Matthew and Luke avoid Mark’s verb ἐπιράπτει, a word found nowhere but in this verse of Mark’s (ix, 21). At the end they avoid Mark’s clumsy expression, “The wine and the bottles will be destroyed,” and say, “The wine will be spilled and the bottles destroyed.”[25] They both omit the last part of Mark’s vs. 19, an obvious pleonasm and possibly a later insertion. Luke’s addition in his vs. 39 does not fit well, but is bracketed by Westcott and Hort and is probably an insertion. More difficult (and so far as I see impossible) to explain is Luke’s suggestion that the patch to be put on the old garment is cut out of a new one—an unusual procedure, certainly. He may possibly have been misled into this statement by his desire to heighten the contrast between old and new.

THE WALK THRU THE CORN

(Mk ii, 23-28; Mt xii, 1-8; Lk vi, 1-5)

Matthew and Luke avoid Mark’s expression ὁδὸν ποιεῖν, which sounds as if Mark meant to say that Jesus made a new path thru the corn. They add, what Mark forgets to say, that he and his disciples ate the grain. Luke adds that they rubbed it in their hands. They are led to these corrections by the fact that the justification of Jesus by the example of David has to do, not with making a road thru the grain, but with eating on the Sabbath and, perhaps, eating something which it would not ordinarily have been proper for him to eat.
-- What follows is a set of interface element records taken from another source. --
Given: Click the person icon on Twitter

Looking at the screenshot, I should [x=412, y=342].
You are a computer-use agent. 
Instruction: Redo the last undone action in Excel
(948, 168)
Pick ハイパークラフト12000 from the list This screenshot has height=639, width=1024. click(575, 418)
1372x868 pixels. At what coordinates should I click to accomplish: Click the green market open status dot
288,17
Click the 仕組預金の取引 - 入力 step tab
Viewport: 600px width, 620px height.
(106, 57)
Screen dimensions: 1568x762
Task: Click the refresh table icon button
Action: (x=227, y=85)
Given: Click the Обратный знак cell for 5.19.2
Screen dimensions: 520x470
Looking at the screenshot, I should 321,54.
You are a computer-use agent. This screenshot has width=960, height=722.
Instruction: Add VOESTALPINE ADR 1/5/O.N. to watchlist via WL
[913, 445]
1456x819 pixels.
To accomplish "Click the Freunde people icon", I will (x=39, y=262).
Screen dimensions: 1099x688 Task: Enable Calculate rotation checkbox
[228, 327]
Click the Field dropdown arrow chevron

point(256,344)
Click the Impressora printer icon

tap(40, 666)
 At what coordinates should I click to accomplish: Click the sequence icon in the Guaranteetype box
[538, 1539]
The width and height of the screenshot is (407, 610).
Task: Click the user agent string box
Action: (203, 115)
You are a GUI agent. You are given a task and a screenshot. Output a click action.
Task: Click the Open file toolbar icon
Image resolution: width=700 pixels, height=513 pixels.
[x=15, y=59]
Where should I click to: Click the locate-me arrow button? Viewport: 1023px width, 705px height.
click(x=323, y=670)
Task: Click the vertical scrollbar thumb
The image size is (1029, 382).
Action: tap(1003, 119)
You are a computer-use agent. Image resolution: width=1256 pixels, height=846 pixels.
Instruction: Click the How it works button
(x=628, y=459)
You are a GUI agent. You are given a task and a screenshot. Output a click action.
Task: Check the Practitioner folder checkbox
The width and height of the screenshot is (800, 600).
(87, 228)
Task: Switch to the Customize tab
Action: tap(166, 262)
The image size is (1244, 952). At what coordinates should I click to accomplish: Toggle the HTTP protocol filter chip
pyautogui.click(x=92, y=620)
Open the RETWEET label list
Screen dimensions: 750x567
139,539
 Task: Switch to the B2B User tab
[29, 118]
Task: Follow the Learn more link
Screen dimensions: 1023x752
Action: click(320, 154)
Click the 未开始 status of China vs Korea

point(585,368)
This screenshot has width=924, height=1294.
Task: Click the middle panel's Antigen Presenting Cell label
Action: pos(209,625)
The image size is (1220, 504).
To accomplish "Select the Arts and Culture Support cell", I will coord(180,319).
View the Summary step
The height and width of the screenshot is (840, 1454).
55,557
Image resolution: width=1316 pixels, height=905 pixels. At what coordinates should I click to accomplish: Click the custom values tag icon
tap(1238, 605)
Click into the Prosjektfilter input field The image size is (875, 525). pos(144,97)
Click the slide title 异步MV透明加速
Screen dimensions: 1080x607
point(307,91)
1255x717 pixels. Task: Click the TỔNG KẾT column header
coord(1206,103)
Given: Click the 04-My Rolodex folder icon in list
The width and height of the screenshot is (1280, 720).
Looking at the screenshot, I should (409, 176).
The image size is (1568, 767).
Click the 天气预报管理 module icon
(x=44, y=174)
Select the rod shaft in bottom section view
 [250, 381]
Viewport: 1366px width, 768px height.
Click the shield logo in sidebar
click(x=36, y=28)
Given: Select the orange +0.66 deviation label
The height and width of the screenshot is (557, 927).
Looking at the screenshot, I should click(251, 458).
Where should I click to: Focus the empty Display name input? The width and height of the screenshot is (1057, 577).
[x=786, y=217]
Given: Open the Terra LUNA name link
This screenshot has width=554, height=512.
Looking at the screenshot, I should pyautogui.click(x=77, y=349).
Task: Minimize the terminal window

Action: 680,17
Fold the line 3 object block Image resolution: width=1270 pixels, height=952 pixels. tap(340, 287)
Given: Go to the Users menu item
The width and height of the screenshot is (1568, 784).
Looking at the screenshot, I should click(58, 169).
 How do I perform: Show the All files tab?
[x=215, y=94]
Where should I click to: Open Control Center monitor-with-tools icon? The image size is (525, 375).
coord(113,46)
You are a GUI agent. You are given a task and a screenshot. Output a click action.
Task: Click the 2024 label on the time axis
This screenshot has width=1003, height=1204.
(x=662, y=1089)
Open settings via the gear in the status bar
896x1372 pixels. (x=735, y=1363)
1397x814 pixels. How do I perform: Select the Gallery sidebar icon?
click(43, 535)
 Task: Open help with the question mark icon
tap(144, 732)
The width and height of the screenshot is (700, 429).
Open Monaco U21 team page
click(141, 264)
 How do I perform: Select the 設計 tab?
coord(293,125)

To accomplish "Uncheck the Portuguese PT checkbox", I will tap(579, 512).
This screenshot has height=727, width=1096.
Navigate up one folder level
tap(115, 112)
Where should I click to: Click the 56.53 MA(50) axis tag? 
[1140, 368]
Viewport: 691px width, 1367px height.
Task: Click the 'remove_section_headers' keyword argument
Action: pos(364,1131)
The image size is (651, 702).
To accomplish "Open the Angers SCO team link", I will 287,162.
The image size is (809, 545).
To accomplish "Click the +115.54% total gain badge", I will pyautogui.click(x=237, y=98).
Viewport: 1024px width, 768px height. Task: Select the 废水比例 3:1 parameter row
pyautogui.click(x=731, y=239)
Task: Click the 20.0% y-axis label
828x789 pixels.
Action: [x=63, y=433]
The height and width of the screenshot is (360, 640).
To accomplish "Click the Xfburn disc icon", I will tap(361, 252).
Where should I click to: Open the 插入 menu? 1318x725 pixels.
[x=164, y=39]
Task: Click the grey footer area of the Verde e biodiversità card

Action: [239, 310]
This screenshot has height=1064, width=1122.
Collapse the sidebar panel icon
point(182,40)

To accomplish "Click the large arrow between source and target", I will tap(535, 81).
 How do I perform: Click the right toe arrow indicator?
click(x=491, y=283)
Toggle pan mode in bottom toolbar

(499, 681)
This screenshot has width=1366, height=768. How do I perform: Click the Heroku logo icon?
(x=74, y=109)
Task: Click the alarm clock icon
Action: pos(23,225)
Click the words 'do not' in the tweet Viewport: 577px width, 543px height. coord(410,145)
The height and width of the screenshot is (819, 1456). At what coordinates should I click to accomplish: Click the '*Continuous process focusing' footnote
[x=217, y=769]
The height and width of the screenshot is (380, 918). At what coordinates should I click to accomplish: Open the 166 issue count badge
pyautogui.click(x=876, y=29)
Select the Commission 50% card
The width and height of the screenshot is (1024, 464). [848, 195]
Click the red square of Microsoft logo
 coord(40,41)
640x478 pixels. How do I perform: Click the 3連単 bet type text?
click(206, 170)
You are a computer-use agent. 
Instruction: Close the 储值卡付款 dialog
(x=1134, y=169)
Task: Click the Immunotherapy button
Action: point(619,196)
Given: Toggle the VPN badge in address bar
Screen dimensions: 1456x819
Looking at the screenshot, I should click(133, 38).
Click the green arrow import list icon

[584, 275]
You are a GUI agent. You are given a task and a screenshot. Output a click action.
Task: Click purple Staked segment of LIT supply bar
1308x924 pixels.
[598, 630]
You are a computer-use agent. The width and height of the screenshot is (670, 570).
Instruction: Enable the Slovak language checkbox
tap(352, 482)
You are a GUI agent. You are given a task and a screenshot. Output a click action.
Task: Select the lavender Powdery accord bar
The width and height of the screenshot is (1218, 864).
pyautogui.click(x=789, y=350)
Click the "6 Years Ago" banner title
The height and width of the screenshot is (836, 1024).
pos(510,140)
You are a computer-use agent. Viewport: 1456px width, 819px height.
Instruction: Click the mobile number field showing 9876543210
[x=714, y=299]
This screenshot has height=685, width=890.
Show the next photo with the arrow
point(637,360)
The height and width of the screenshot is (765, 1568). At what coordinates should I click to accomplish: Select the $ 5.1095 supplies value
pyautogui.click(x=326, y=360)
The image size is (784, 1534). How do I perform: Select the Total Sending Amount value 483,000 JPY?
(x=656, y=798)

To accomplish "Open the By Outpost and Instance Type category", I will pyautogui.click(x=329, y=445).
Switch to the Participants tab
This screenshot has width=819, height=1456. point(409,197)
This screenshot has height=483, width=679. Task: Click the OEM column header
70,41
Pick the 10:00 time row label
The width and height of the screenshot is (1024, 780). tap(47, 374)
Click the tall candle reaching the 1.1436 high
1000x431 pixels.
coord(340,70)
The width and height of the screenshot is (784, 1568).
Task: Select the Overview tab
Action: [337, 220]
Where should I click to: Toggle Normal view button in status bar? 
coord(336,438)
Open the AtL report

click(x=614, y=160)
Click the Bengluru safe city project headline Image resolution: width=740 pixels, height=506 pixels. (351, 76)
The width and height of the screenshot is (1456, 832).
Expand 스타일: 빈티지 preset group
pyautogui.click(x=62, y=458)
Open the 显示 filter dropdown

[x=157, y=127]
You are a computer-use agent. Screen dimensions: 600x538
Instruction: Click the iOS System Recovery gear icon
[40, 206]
Matthew and Luke omit Mark’s colorless and unnecessary “when he had need,” and his historically difficult reference to Abiathar.[26] All three have the clause, “and to those that were with him,” but each in a different place. Luke improves the order of the clauses in Mark’s 26th verse. Matthew adds to the words of Jesus the reference to the priests profaning the temple and yet being guiltless. The addition is suggested by David’s eating the shewbread, but does not fit the case so closely, since Jesus was not defending himself against the charge of profaning a holy place. Both Matthew and Luke omit Mark’s saying that “The Sabbath was made for man, not man for the Sabbath.” Sir John Hawkins suggests that the saying may have been offensive to Jewish ears. This may account for Matthew’s omission of it; and Luke may have omitted it because he and his readers had not much interest in discussions about the Sabbath. But it is perhaps still more likely that the sentence is a later addition to Mark.

THE MAN WITH THE WITHERED HAND

(Mk iii, 1-6; Mt xii, 9-14; Lk vi, 6-11)

Luke changes Mark’s σάββασιν to σαββάτῳ, perhaps because he is not acquainted with the Hebrew (Aramaic) usage of the plural of this word in the sense of the singular. Both Matthew and Luke avoid the direct statement of Mark in his 5th verse that Jesus was angry.